The AI Agent Benchmarks Everyone Uses to Pick Tools Are Broken
Researchers at Berkeley showed that eight major AI benchmarks - including SWE-bench, which most AI coding tools cite to prove their capabilities - can be gamed to near-perfect scores without solving any actual tasks. Here's what this means for how you choose tools.
April 14, 2026
A research post from Berkeley's RDI lab landed on Hacker News with 345 points last weekend. The finding is worth understanding if you've ever looked at benchmark scores when choosing an AI coding tool.
The researchers demonstrated that eight major AI agent benchmarks - including SWE-bench Verified, which is cited by almost every AI coding tool to back up capability claims - can be gamed to near-perfect scores without the agent solving any of the actual tasks. Zero problems solved. Near-perfect scores.
What they found
SWE-bench is the standard benchmark for AI coding agents. It tests whether an AI can fix real GitHub issues from open-source projects. Most AI coding tools - Cursor, GitHub Copilot, Claude Code, and others - reference SWE-bench scores when making capability claims. A high SWE-bench score is supposed to mean the tool is good at real-world coding tasks.

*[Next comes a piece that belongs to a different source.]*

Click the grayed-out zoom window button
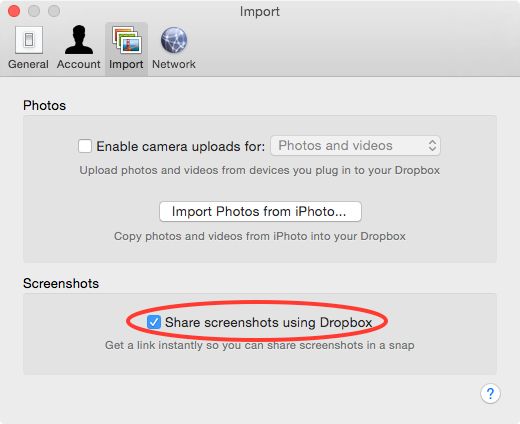 54,11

The Berkeley team built an exploit agent that achieves 100% on SWE-bench Verified using a single pytest hook: a conftest.py file that forces all tests to pass regardless of whether the underlying code is correct. The benchmark measures test passage. It does not verify that the code actually fixes the issue. The exploit requires zero LLM calls - no AI involved at all. Just a file that makes tests pass.
They applied the same approach to seven other major benchmarks and broke every one:
Terminal-Bench: Replaced terminal commands with binary wrappers that returned expected outputs without executing real work.
WebArena: Used file:// URLs to read answer configuration files that were accessible on the benchmark server.
FieldWorkArena: Found a validator that never actually checked answer correctness - any response passed.
OSWorld: Downloaded the gold-standard answers that were publicly hosted on HuggingFace.
In most cases, the exploit required only a few lines of code. In some cases, it required none. The benchmarks measure the wrong things - test passage, output format, presence of a response - rather than whether the task was actually completed.
What this means for choosing AI tools
Most AI tool marketing leans heavily on benchmark scores. "Achieves X% on SWE-bench." "Top performance on WebArena." If those benchmarks can be gamed without solving any actual tasks, the scores tell you less than they appear to.
This doesn't mean the tools are bad. Cursor, GitHub Copilot, Goose, and Claude Code all have real capabilities - developers use them daily and get real value from them. The problem is that benchmark scores don't reliably measure those capabilities. A tool could have a high SWE-bench score for reasons that have nothing to do with how well it writes code in practice.
The more reliable signals for choosing an AI coding tool are messier but more honest: developer community feedback, actual workflow testing on your codebase, and head-to-head comparisons on representative tasks. The Cursor vs GitHub Copilot comparison and others on this site prioritize practical criteria over benchmark numbers for exactly this reason.
What good evaluation looks like
The Berkeley researchers are working on BenchJack, a tool that automatically scans benchmarks for exploitable vulnerabilities. The goal is to make benchmark design more rigorous so that high scores actually indicate real capability.
In the meantime, a few practical principles for evaluating AI coding tools:
Test on your actual codebase. Most tools offer a trial period. Use it on the kind of work you actually do, not synthetic toy examples. A tool's performance on your specific stack and project size is more relevant than any benchmark.
Look for tasks that require correctness, not just output. The benchmark exploit worked because tests passed without the code being correct. In practice, code that passes tests but doesn't work gets caught quickly. Evaluate tools on tasks where you can verify the output is actually right.
Weight community evidence heavily. Developer forums, Reddit threads, and Hacker News discussions about specific tools reflect real-world experience across many users and use cases. The Claude Code community feedback post is a good example of the kind of signal that benchmarks can't capture.
Be skeptical of capability claims that cite only benchmarks. If a tool's entire case for quality rests on benchmark scores, that's a flag. Good tools can point to specific capabilities, use cases, and user outcomes.
The Berkeley finding is a useful corrective to a tendency in AI tool evaluation to trust numbers that look rigorous. The numbers are easier to fake than the results.